Add original work by Stephen Kell

This commit is contained in:
Théophile Bastian 2018-04-11 16:20:50 +02:00
parent 69aea630a0
commit 77bd72cbf8

482
frame-machine.cc Normal file
View file

@ -0,0 +1,482 @@
#ifndef _GNU_SOURCE
#define _GNU_SOURCE
#endif
#include <ucontext.h>
#include <cstdlib>
#include <cstdint>
#include <cstdio>
#include <dlfcn.h>
#include <cassert>
#include <functional>
/* How can we "compile" the DWARF CFA instructions into C++ code?
* Perhaps the right thing to do is expand into "table" form first.
* Compiled code just needs to
* (1) use the PC to index into the table, and
* (2) evaluate the expression it finds there
* (either one of the fixed-form expressions in the usual CFA encodings,
* or a full DWARF expression).
*
* One thing to generate would simply be a (giant) switch statement,
* one label per address.
* Another, perhaps less efficient, would be a cascading if--else;
* this can be generated from templates, unlike the switch.
* How do we encode a table into a bunch of templates
* so that it compiles to fast code? We can either work from CFA operations like these:.
DW_CFA_advance_loc
DW_CFA_advance_loc1
DW_CFA_advance_loc2
DW_CFA_def_cfa
DW_CFA_def_cfa_expression (DW_OP_breg7 (rsp)
DW_CFA_def_cfa_offset
DW_CFA_def_cfa_register
DW_CFA_nop
DW_CFA_offset
DW_CFA_remember_state
DW_CFA_restore
DW_CFA_restore_state
... or we can work from a decoded table.
00003b80 0000000000000024 00003b84 FDE cie=00000000 pc=000000000002d8e6..000000000002dc87
LOC CFA rbx rbp ra
000000000002d8e6 rsp+8 u u c-8
000000000002d8e7 rsp+16 u c-16 c-8
000000000002d8ea rbp+16 u c-16 c-8
000000000002d8f2 rbp+16 c-24 c-16 c-8
000000000002dc86 rsp+8 c-24 c-16 c-8
What's the object that we want to get out? We're doing this:
static int walk_stack(Cursor& c, const Action& a = Action())
{
a.act(c);
if (!ValidityCheck::check(c)) abort();
int err = StepRoutine::step(a, c);
if (err) return 1;
void *lower, *lower;
int (*next_walker)(Cursor&, const Action &) = Dispatcher::lookup(a, c, &lower, &upper);
return next_walker(c, a);
}
... so we want an implementation of some or all of
int walk_stack(Cursor& c, const Action& a = Action())
StepRoutine::step(a, c);
Dispatcher::lookup(a, c, &lower, &upper);
... where our blind frame pointer does
the above walk_stack
step that is basically
c.rsp() = (uint64_t) (((void**)c.rbp()) + 2);
c.rip() = (uint64_t) *(((void**)c.rbp()) + 1);
c.rbp() = (uint64_t) *((void**)c.rbp());
lookup that just returns the same.
So we're allowed to generate
... a walk_stack that is optimised for particular frames
... a stepper that encodes the CFA table (as a function from context to context)
... or just a row in the CFA table?
... or just a *cell* in the CFA table? no, must
... a dispatcher that is optimised for particular frames and walkers (and may do caching).
Remember the inline caching idea: each function has its own stepper,
and may also have its own dispatcher who code is an inline-cached branch
to the next walker / stepper.

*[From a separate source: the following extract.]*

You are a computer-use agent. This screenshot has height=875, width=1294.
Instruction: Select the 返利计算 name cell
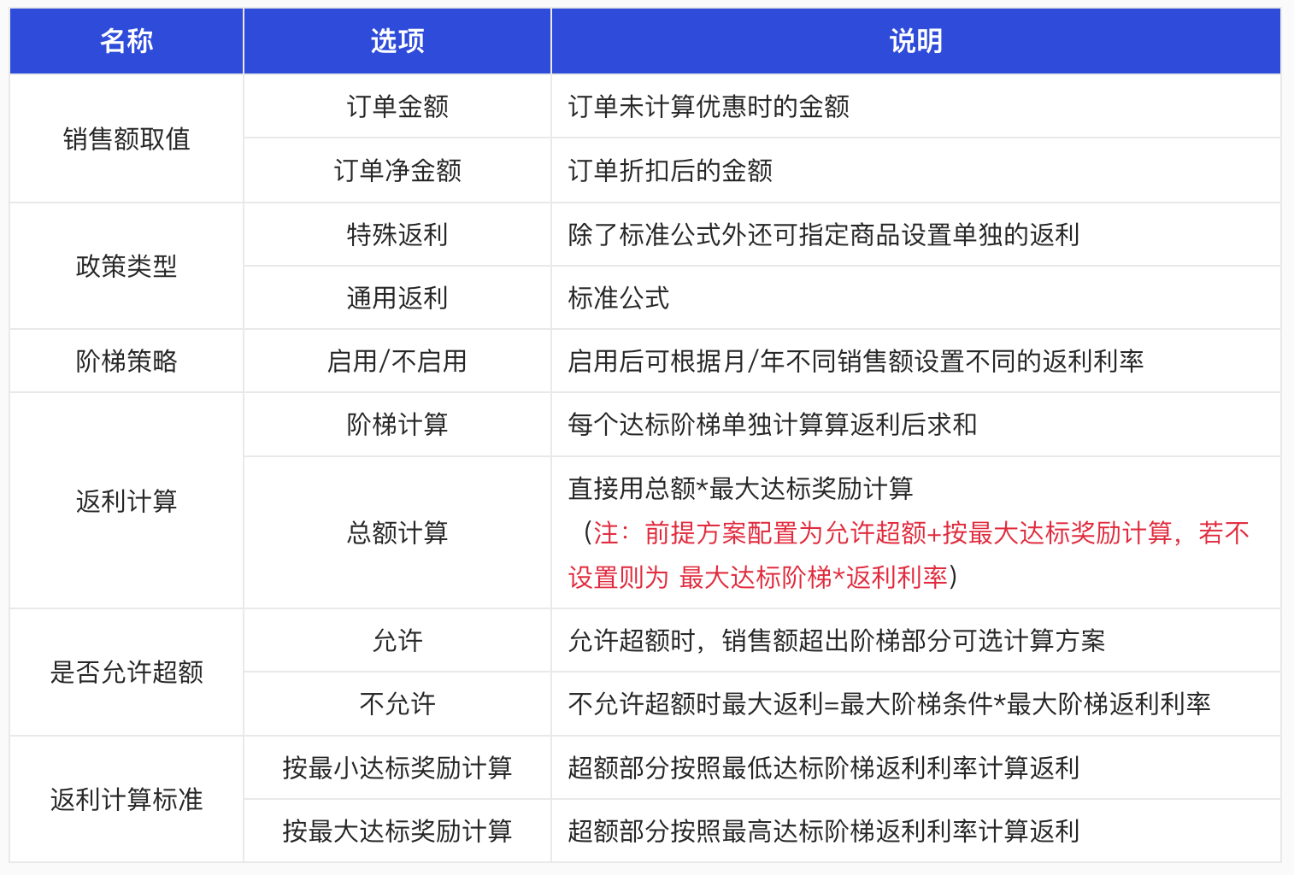126,501
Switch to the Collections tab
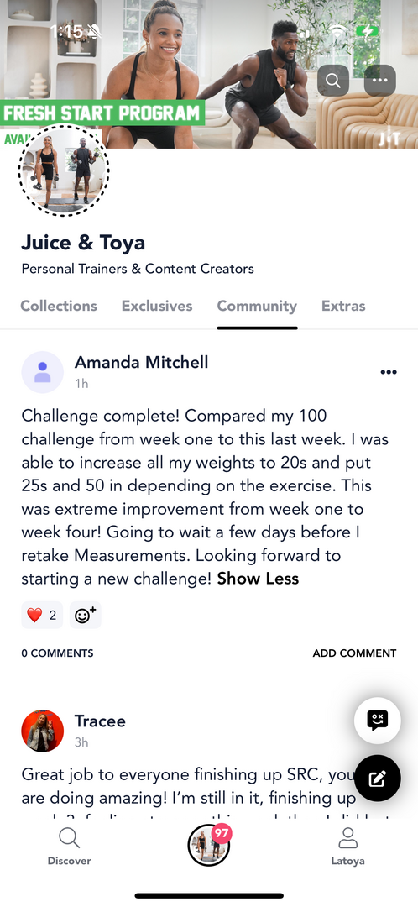This screenshot has height=907, width=418. click(59, 306)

The branch is guarded by tests on the next
rip -- that it is within the range expected. So the branch is specialised to
a particular caller. Could any other flavour of guard be efficient?

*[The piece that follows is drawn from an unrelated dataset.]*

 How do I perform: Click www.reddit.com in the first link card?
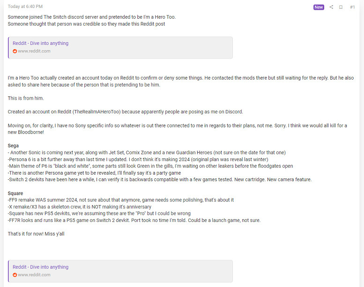pyautogui.click(x=34, y=51)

Maybe whether the caller is in the same object? i.e. instead of "blind"
walker which assumes the same walker/dispatcher for all parent frames,
a "DSO-homogeneous" walker which quickly checks that the caller is in the same DSO,
and avoids the indirect call if so? This is only useful if we *can* avoid the
indirect call, so for generic steppers rather than per-frame-compiled steppers.
Another avenue is to think of each row in the CFA table as a stepper.
The frame pointer stepper is simply a fixed row -- rsp is at CFA+16, ra at CFA+8,
rbp at CFA.
So maybe
dispatchers are per-DSO or at least coarser-grained things
steppers are simply rows in the table and look like the c.rsp() = c....() + ...; code above
an eh_frame unwinder could use a memtable-like lookup
... maybe coarse-grained by looking at bit prefixes?
i.e. a longest-prefix-match scheme? YES but how to memtablify this?
one memtable per prefix length?
*/
/* What would an efficient dispatcher look like?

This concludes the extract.